About a year ago I finally caught up with the Forge theory of role-playing and the Gamist, Simulationist and Narrativist styles of play. I spent a while attempting to categorise my own experience on this scale and felt I sat unhappily between Simulationist and Narrativist. I wanted enough internal consistency and simulation to create the suspension of disbelief I needed but I also wanted to drive the story my way and have my character’s own personal arc unfold. I said I sat “unhappily” though because I never felt that the 3 categories properly spoke to my own experience.
When I role-playing I do want an interesting story driven by me, the other players and the GM working together. But more than this I want to be emotionally touched by the experience of the story we create and during that creation I want to engage in interesting, stimulating and revealing conversations. I have written here about Conversationalism in role-playing games I run and the best sessions I have participated in have always been deep and meaningful, and changed the characters participating. Sometimes I role-playing just to enjoy inhabiting an interesting character and viewing the world through their eye. This style probably has more in common with Turku or Jeepform role-playing but I believe it is time to expand GNS to include Emotionalism and Conversationalism.

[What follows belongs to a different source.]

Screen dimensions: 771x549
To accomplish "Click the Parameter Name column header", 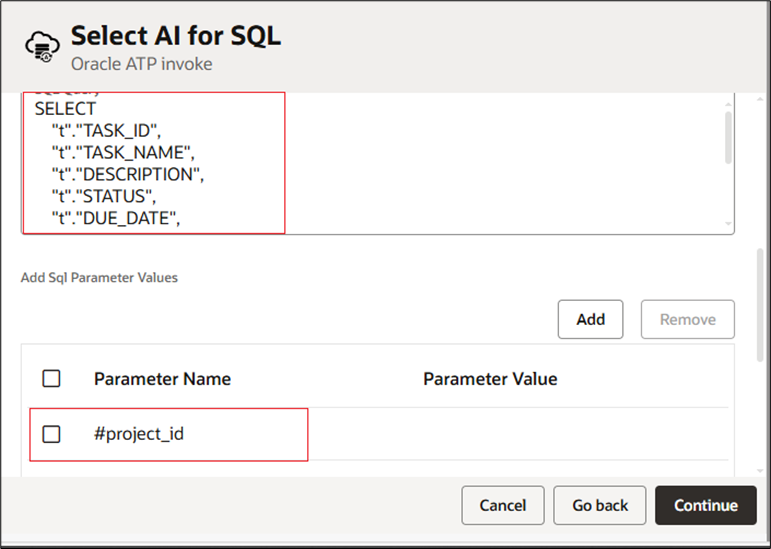I will [x=162, y=379].
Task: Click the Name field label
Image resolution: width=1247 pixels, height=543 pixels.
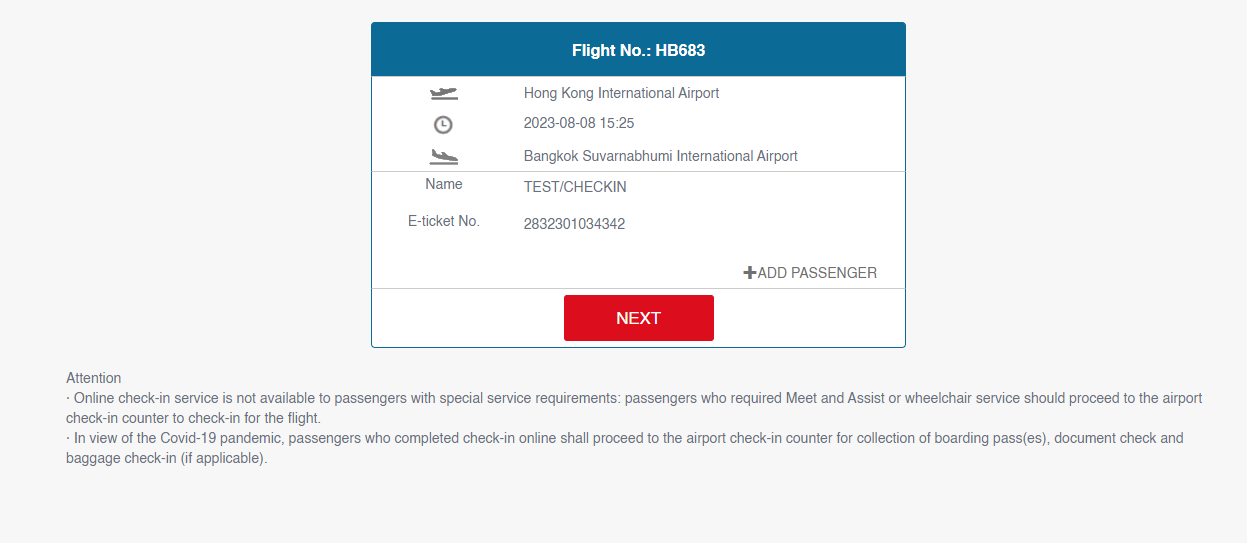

Therefore I propose two new classifications.
Emotionalism: your agenda when playing it to experience emotions thought the story and your character and facilitate other players experiencing emotions.
Conversationalism: your agenda when playing is to participate in and create an engaging conversation which deepens, expands or changes the relationship between the two characters involved.
Whilst Conversationalism has a passing similarity with Narrativism in that the course of the conversation will create a form of organic story, it is difference purely because the aim of Conversationalism is to enjoy the conversation not the creation of the story.